━━ The data

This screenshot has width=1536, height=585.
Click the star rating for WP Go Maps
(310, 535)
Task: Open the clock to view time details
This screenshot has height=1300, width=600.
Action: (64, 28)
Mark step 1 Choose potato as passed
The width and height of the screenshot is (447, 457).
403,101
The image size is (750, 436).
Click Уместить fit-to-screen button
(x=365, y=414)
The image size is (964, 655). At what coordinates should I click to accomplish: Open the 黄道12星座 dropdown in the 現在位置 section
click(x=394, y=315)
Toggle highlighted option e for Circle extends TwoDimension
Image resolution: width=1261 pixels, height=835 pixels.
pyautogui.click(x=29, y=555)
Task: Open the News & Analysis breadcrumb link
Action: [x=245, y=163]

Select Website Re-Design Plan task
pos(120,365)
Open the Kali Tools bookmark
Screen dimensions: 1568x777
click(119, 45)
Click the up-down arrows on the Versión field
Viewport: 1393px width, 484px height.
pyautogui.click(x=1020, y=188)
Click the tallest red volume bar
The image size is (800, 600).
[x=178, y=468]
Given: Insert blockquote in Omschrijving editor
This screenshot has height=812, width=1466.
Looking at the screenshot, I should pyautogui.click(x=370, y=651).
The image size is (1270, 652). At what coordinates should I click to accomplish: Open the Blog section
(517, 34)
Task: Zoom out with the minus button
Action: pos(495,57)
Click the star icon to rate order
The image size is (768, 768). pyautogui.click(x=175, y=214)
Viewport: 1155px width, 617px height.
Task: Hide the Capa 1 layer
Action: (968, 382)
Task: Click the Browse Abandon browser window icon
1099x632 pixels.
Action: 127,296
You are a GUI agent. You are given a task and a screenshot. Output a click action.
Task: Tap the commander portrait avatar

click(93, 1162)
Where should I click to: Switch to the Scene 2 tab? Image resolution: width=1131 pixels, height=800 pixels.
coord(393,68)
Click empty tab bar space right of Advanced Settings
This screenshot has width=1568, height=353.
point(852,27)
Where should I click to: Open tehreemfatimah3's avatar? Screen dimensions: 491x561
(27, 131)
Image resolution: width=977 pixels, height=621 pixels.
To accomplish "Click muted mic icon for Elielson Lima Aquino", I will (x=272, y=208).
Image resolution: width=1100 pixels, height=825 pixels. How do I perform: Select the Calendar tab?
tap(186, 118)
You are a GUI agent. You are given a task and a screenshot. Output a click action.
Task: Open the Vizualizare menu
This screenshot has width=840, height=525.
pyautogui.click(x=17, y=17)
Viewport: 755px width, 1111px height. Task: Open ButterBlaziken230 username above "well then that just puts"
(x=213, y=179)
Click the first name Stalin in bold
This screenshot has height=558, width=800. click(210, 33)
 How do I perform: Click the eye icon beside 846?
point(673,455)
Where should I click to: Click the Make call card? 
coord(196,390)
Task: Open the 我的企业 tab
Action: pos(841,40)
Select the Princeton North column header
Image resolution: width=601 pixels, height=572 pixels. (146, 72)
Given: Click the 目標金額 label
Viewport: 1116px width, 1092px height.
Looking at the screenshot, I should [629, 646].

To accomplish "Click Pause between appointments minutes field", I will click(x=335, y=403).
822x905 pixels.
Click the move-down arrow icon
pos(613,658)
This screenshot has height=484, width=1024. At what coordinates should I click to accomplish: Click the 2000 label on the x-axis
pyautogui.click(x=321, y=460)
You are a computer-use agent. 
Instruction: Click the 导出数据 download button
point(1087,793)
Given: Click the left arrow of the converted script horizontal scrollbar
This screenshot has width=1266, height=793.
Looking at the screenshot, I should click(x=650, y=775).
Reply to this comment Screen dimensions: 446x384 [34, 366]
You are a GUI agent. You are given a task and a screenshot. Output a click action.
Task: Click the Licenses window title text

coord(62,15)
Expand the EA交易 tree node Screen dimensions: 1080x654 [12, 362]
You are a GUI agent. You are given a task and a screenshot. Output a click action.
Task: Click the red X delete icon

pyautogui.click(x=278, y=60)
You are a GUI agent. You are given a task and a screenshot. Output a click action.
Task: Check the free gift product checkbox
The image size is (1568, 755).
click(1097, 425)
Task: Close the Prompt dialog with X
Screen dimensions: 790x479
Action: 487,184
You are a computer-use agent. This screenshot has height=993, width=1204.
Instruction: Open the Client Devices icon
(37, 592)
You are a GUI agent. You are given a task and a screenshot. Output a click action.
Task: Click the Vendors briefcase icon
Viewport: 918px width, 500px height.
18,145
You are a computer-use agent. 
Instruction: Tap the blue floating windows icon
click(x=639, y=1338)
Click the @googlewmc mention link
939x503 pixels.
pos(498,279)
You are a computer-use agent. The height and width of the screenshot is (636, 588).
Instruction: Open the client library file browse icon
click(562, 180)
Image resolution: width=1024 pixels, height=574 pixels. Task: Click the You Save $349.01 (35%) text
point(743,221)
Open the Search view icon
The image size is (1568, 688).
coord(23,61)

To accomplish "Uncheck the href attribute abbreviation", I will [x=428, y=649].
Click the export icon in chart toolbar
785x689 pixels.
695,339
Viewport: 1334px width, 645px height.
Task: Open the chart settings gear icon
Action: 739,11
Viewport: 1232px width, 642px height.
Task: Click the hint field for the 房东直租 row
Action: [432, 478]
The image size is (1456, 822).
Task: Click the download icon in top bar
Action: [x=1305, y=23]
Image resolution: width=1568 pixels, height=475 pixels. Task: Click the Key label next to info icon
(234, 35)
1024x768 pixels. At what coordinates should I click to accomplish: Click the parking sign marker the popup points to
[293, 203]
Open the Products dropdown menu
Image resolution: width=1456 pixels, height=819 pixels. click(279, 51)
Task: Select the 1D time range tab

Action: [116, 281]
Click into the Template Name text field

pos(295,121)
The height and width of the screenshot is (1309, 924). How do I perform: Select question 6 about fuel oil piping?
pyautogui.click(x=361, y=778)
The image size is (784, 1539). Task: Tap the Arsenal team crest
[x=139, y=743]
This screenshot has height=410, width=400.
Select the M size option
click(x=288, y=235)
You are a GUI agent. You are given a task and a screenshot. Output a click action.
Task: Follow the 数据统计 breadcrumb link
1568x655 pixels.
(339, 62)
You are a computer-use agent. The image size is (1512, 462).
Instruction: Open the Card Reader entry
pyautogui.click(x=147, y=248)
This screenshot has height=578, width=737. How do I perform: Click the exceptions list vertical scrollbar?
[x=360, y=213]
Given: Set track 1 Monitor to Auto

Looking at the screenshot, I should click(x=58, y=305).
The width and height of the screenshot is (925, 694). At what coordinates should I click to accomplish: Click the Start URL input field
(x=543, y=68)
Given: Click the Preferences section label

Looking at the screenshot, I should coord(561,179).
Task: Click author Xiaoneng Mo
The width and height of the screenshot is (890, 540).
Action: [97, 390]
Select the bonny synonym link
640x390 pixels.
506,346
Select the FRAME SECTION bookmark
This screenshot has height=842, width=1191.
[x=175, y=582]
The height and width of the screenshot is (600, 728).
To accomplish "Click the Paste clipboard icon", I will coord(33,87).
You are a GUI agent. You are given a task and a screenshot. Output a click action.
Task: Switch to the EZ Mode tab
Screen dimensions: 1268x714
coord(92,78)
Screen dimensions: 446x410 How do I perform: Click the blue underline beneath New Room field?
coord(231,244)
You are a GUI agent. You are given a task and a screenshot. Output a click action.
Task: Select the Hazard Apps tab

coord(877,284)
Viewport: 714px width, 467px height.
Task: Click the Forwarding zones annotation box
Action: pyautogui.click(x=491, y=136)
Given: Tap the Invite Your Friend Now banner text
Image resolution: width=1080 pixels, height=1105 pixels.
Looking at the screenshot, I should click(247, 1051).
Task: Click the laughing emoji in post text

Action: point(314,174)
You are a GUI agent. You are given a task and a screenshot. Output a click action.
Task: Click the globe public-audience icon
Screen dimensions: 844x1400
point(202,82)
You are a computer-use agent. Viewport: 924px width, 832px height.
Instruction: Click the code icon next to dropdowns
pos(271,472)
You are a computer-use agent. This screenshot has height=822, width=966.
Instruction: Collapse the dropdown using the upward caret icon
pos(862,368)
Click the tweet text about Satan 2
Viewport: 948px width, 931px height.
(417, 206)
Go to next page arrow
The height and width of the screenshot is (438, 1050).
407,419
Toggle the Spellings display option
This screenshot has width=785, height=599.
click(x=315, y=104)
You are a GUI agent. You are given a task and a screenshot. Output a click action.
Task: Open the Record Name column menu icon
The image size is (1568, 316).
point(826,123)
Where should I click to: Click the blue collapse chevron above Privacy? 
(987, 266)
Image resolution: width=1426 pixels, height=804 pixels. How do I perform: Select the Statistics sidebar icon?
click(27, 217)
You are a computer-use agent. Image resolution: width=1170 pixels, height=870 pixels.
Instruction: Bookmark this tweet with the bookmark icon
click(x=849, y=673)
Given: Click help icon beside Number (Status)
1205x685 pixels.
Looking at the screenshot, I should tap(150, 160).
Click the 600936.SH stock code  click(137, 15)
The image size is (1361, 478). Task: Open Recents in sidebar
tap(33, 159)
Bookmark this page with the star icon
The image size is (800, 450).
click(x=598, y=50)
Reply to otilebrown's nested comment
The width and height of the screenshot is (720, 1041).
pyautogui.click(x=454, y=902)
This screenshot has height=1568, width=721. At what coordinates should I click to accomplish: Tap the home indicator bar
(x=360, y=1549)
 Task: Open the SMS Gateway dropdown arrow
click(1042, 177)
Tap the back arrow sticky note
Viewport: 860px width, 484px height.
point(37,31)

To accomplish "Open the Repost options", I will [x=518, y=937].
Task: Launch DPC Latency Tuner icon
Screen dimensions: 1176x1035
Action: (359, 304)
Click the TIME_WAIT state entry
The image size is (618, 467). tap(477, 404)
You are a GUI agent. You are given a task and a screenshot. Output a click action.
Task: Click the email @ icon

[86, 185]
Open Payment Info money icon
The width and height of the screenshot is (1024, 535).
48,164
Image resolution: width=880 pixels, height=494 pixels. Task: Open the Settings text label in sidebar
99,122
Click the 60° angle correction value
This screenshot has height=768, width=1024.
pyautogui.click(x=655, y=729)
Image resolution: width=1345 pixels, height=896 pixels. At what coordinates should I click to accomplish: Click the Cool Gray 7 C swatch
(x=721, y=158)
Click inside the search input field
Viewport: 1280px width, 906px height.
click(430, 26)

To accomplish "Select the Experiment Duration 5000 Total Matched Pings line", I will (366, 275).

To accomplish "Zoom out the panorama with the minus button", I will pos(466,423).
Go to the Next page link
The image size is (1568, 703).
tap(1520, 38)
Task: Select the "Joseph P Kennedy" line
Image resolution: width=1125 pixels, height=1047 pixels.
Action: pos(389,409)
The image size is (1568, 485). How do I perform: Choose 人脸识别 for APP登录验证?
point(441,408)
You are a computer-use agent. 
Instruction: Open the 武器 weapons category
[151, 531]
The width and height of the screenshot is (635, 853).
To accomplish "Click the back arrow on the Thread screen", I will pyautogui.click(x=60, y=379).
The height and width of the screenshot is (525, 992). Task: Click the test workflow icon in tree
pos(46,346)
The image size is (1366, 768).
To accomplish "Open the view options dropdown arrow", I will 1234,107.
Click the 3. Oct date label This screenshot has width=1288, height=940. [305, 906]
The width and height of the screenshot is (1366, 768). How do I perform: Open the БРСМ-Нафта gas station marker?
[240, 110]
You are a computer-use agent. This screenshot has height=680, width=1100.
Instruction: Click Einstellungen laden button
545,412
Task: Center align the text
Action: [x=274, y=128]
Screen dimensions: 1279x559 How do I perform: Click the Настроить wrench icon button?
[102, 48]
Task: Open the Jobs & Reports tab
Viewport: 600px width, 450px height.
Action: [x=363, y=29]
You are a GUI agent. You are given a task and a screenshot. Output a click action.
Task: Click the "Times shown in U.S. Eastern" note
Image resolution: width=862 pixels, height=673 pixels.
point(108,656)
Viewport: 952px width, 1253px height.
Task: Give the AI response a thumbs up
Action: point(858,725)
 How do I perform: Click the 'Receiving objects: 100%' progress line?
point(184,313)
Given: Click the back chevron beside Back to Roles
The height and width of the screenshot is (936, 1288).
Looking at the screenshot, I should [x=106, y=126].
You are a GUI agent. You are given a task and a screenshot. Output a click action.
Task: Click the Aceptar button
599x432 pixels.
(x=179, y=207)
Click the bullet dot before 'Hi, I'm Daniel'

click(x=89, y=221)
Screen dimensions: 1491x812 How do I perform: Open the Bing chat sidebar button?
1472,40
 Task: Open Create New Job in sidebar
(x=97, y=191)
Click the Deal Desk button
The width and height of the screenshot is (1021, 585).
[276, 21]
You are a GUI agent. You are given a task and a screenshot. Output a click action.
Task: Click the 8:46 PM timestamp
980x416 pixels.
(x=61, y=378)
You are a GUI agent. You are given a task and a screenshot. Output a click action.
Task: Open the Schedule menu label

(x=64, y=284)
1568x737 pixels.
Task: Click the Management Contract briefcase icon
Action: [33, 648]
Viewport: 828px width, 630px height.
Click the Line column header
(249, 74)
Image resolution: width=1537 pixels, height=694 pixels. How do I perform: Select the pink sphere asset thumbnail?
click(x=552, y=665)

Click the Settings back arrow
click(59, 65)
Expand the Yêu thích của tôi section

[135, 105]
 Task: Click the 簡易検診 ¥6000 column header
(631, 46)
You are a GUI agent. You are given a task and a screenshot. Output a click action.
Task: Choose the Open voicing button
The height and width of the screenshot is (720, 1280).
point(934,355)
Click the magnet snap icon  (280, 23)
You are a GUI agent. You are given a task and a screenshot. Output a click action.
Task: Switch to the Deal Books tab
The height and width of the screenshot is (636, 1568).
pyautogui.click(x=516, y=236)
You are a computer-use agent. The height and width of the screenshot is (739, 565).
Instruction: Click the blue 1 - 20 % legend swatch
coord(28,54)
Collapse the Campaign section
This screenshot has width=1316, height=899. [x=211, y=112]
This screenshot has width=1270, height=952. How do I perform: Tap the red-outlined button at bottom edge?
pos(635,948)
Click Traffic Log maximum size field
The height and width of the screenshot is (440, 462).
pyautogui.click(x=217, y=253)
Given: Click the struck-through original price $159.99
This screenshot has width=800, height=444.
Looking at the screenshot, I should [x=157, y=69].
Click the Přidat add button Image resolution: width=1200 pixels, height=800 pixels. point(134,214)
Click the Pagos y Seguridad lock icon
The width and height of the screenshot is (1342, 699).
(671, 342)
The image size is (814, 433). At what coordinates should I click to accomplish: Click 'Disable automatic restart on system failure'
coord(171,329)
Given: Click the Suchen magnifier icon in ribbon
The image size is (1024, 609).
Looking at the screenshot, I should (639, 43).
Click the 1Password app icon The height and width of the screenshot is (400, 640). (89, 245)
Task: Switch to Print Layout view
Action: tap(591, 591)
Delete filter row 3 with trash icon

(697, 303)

━━━━

- _How to complete this task_
The reply should hold only the lines from the beginning of the listing above through the line with "Task: Open the clock to view time details", each one written exactly as it appears.

- _Result of the exercise_
This screenshot has width=1536, height=585.
Click the star rating for WP Go Maps
(310, 535)
Task: Open the clock to view time details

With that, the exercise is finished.